“He’s the most trying man ever put on this Earth!”
A henpecked memory expert (W.C. Fields) living with his shrewish wife (Kathleen Howard), cranky mother-in-law (Vera Lewis), lazy brother-in-law (Grady Sutton), and loyal daughter (Mary Brian) finds himself in hot water after lying to his boss (Oscar Apfel) in order to attend a wrestling match.
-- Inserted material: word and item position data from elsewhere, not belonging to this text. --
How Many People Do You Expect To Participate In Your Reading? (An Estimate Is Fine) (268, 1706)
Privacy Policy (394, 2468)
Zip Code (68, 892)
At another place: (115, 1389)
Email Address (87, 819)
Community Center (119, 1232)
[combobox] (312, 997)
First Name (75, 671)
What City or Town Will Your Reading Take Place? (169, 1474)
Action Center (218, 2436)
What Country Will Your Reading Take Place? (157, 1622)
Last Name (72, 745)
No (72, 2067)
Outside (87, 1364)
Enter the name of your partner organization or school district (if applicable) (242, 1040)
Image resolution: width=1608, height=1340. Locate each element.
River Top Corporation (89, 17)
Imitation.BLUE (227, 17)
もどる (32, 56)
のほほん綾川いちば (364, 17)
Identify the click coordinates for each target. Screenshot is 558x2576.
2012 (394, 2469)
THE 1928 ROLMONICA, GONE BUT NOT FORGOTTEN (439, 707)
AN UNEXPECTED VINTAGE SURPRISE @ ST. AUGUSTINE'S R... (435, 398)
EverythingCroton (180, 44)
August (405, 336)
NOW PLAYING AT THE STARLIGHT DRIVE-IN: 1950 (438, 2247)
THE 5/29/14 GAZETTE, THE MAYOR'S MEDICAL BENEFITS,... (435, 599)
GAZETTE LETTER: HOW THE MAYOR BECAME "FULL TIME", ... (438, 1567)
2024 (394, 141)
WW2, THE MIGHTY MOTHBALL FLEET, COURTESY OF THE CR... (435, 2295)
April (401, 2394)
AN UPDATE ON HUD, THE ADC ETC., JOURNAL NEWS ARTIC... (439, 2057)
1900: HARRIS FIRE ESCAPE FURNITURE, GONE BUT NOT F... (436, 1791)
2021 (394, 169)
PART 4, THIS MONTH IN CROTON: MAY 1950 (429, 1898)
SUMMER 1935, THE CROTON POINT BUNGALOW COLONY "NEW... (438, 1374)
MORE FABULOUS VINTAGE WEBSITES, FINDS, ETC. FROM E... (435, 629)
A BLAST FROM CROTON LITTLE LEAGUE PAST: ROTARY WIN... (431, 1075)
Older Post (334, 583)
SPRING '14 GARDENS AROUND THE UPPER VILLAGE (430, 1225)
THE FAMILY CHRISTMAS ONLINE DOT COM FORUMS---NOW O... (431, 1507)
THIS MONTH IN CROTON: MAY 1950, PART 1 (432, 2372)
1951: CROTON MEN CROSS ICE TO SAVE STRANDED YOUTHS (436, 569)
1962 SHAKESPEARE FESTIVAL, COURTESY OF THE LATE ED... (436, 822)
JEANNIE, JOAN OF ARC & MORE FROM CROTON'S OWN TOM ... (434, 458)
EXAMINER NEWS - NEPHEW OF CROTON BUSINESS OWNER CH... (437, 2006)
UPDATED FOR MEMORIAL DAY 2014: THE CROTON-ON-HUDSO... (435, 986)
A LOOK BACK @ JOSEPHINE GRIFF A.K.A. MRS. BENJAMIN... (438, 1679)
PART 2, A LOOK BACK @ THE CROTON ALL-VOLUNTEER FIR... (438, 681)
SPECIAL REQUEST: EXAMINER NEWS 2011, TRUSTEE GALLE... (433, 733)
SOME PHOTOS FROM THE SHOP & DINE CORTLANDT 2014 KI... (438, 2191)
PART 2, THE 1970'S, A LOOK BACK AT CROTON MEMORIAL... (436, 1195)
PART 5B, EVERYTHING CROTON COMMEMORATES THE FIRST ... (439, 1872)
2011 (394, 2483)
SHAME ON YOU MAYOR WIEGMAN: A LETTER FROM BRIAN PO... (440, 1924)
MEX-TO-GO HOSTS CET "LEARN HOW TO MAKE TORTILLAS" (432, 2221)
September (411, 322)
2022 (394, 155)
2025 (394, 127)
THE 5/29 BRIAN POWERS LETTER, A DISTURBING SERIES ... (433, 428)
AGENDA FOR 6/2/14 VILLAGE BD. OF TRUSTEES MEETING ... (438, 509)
Response to Peary’s Review:
Peary refers to this as a “near-perfect W.C. Fields comedy”, noting that Fields (as henpecked Ambrose Wolfinger) is “hilarious, taking one abuse after the other in his cruel, absurd world without every losing his patience or trying to reform”. There are numerous comedic highlights throughout — including, as Peary notes, Fields “sharing a jail cell with a crazy scissors murderer; driving [his wife] crazy by taking forever to go down and see about the burglars in the basement…; getting a series of traffic and parking tickets in succession”. Fields is in fine form (Peary votes him Best Actor of the Year in his Alternate Oscars!), and his supporting cast members are all convincing (I’m particularly fond of Howard here; her operatic background comes through loud and clear in the hilarious opening scene). While it could certainly be argued that Peary includes far too many W.C. Fields films in his book (he lists or reviews no less than 16 titles), this one is consistently humorous enough that I believe most film fanatics will be glad to have seen it — so I’m voting it a “must see” at least once. Watch for Walter Brennan, Carlotta Monti (Fields’s real-life lover), and Swedish wrestler Tor Johnson in small roles.
Redeeming Qualities and Moments:
Yes, as one of Fields’s mid-career classics. Nominated by Peary as one of the Best Pictures of the Year in his Alternate Oscars.